*** DATA EXTRACT ***
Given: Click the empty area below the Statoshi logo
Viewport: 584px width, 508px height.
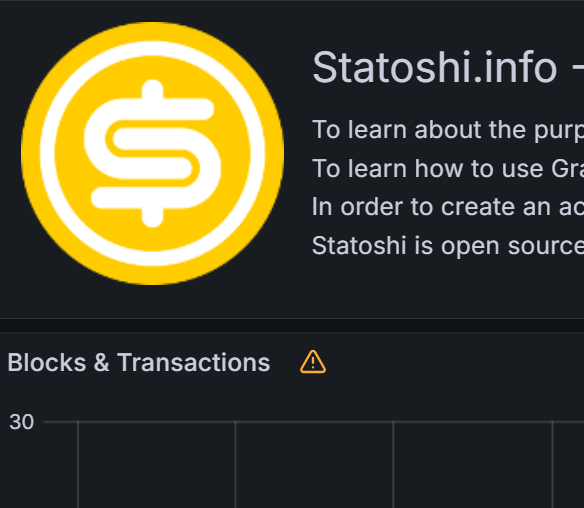Looking at the screenshot, I should (152, 302).
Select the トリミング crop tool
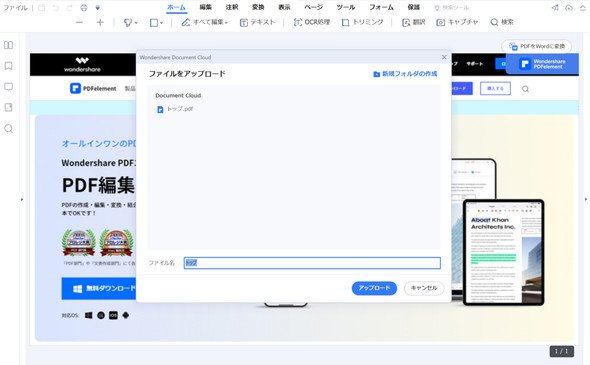590x365 pixels. [362, 22]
*** End of DATA EXTRACT ***
DESCRIPTION OF THE TASK: Drop the pictures; repeat each entry above exactly.

OUTPUT OF THE TASK:
Given: Click the empty area below the Statoshi logo
Viewport: 584px width, 508px height.
Looking at the screenshot, I should (152, 302).
Select the トリミング crop tool
590x365 pixels. [362, 22]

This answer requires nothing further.